To overcome this problem he extends causal dependence to a transitive relation in the usual way by taking its ancestral. He defines a causal chain as a finite sequence of actual events c, d, e,... where d depends causally on c, e on d, and so on throughout the sequence. Then causation is finally be defined in these terms:

(5) c is a cause of e if and only if there exists a causal chain leading from c to e.
This definition has the virtue of killing two birds with one stone. Not only does it ensure the transitivity of causation, but it also appears to solve an additional problem to do with preemption that is illustrated by the following example. Suppose that two crack marksmen conspire to assassinate a hated dictator, agreeing that one or other will shoot their victim on a public occasion. Acting side-by-side, assassins A and B find a good vantage point, and, when the dictator appears, both take aim. A pulls his trigger and fires a shot that hits its mark, but B desists from firing when he sees A pull his trigger. Here assassin A's actions are the actual cause of the dictator's death, while B's actions are a preempted potential cause. (Lewis distinguishes these cases from cases of symmetrical overdetermination in which two processes terminate in the effect, with neither process preempting the other. Lewis believes that these cases are not suitable test cases for a theory of causation since they do not elicit clear judgements.) The problem seems to be that both actions are on a par from the point of view of causal dependence: if neither A nor B acted, then the dictator would not have died; and if either had acted without the other, the dictator would have been killed.

However, given the definition of causation in terms of causal chains, Lewis is able to distinguish the preempting actual cause from the preempted potential cause. There is a causal chain running from A's actions to the dictator's death. For consider the intermediary event occurring between A's taking aim and the dictator's death: the bullet in mid-trajectory. The bullet's trajectory depends causally on A's action and the dictator's death depends causally on the bullet's trajectory. Hence, we have a causal chain, and so causation. But no corresponding intermediary can be found between B's actions and the dictator's death; and so for this reason B's actions do not count as an actual cause of the death.

2.4 Chancy Causation

So far we have considered how the counterfactual theory of causation works under the assumption of determinism. But what about causation when determinism fails? Lewis (1986c) argues that chancy causation is a conceptual possibility that must be accommodated by a theory of causation. Indeed, contemporary physics tells us the actual world abounds with probabilistic processes that are causal in character. To take a familiar example (1986c): suppose that you mischievously hook up a bomb to a radioactive source and geiger counter in such a way that the bomb explodes when the counter registers a certain number of clicks. If it happens that the counter registers the required number of clicks and the bomb explodes, your act caused the explosion, even though there is no deterministic connection between them.

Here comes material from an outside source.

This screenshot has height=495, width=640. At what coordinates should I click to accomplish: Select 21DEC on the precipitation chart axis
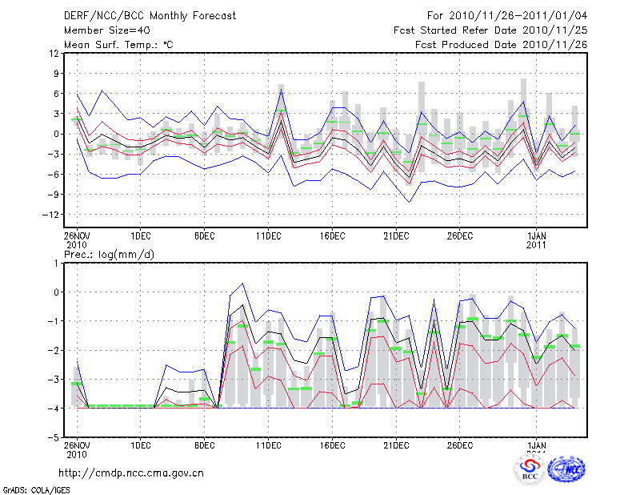[x=396, y=445]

In order to accommodate chancy causation, Lewis (1986c) defines a more general notion of causal dependence in terms of chancy counterfactuals. These counterfactuals are of the form A o-> Pr (C) = x, where the counterfactual is an ordinary world-counterfactual, interpreted according to the semantics above, and the Pr operator is a probability operator with narrow scope confined to the consequent of the counterfactual. Lewis interprets the probabilities involved as temporally indexed single-case chances. (See his (1980) for the theory of single-case chance).

The more general notion of causal dependence reads:

(6) Where c and e are distinct events, e causally depends on c if and only if, if c had not occurred, the chance of e's ocurring would have been much less than it actually was (given that c occurred).
This definition covers cases of deterministic causation in which the chance of the effect with the cause is 1 and the chance of the effect without the cause is 0. But it also allows for cases of irreducible probabilistic causation where these chances can take non-extreme values. It is similar to the central notion of probabilistic relevance used in probabilistic theories of causation, except that it employs chancy counterfactuals rather than conditional probabilities. (See the discussion in Lewis (1986c) for the advantages of the counterfactual approach over the probabilistic one.)

The rest of the theory of chancy causation follows the outlines of the theory of deterministic causation. Causal dependence is extended to a transitive notion by taking its ancestral. As before, we have causation when we have one or more steps of causal dependence.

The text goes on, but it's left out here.